═══ Provided records ═══
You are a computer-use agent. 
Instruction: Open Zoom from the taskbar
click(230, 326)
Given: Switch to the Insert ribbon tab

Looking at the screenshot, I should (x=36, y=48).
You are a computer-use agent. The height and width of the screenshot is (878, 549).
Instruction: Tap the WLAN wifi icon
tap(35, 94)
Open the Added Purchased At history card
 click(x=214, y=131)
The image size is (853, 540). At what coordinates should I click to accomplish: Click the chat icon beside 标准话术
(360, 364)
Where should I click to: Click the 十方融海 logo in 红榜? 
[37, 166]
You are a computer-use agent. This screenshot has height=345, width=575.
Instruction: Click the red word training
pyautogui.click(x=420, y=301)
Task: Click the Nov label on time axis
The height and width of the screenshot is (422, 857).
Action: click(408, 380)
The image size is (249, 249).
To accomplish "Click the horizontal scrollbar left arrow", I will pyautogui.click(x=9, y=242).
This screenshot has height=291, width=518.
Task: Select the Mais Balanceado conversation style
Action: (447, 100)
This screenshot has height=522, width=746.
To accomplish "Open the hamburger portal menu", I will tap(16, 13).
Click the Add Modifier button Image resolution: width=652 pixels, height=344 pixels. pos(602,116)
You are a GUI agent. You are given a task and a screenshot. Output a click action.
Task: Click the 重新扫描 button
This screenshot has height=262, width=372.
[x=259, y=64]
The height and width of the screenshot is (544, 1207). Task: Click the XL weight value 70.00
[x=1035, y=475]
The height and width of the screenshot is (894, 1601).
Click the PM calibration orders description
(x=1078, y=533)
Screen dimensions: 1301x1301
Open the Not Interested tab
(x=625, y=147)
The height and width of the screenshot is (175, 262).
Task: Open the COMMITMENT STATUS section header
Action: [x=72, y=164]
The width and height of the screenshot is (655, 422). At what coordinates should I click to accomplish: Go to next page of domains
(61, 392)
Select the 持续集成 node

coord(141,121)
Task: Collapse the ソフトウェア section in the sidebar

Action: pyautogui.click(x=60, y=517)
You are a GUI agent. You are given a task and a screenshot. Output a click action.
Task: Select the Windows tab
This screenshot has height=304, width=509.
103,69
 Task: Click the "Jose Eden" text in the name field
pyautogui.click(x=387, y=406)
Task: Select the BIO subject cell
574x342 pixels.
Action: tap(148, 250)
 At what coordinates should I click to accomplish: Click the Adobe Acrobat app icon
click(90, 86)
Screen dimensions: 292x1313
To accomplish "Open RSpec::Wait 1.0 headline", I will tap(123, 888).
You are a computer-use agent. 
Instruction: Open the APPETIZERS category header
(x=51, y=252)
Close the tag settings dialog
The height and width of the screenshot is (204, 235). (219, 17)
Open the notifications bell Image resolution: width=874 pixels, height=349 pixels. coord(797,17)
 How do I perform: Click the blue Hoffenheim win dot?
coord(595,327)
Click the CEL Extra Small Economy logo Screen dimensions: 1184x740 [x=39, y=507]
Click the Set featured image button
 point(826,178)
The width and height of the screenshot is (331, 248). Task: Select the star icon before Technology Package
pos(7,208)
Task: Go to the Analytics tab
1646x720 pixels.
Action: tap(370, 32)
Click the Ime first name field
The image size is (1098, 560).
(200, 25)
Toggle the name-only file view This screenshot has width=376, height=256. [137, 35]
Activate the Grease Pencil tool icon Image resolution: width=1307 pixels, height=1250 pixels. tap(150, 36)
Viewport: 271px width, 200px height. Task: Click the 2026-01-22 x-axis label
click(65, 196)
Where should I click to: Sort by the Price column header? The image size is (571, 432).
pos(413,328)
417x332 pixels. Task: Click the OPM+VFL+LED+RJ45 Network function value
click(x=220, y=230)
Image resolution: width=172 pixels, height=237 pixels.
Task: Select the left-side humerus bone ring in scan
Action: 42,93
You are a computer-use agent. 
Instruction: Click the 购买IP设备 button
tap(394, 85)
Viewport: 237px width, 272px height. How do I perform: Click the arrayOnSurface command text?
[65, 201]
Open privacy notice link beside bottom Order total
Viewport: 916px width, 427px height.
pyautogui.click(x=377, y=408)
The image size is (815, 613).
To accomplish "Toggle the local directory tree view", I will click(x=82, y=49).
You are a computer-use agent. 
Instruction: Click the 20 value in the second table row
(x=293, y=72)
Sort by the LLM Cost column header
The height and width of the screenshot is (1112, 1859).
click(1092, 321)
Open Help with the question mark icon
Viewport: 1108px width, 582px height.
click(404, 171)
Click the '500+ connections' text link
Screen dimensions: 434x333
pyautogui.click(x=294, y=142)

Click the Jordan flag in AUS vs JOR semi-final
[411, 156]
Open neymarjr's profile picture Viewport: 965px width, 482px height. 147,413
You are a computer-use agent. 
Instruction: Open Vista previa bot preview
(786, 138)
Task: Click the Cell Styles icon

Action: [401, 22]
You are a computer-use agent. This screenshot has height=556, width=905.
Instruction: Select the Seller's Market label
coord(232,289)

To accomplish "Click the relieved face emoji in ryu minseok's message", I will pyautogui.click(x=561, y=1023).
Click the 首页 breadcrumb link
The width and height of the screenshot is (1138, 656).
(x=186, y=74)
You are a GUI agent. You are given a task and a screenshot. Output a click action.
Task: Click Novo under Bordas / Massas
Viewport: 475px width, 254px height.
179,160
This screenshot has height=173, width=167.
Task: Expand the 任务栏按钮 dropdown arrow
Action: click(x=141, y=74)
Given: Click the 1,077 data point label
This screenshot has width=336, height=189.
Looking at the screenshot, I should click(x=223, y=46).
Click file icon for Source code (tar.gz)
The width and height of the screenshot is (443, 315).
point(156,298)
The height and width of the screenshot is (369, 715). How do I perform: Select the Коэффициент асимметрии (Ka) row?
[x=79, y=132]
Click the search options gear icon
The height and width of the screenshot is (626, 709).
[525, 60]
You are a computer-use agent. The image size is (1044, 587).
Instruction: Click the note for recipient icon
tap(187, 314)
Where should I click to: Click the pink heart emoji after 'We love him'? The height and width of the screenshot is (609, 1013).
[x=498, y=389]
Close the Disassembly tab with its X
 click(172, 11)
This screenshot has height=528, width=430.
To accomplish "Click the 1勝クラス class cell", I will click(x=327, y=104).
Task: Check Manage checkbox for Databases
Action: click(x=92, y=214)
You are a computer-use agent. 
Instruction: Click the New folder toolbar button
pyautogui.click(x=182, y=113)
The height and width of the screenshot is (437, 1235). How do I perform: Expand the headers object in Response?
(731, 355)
═══
→ What to produce
What number of lines in the records contain the word "Toggle"? Answer with that number alone.

→ Written response
2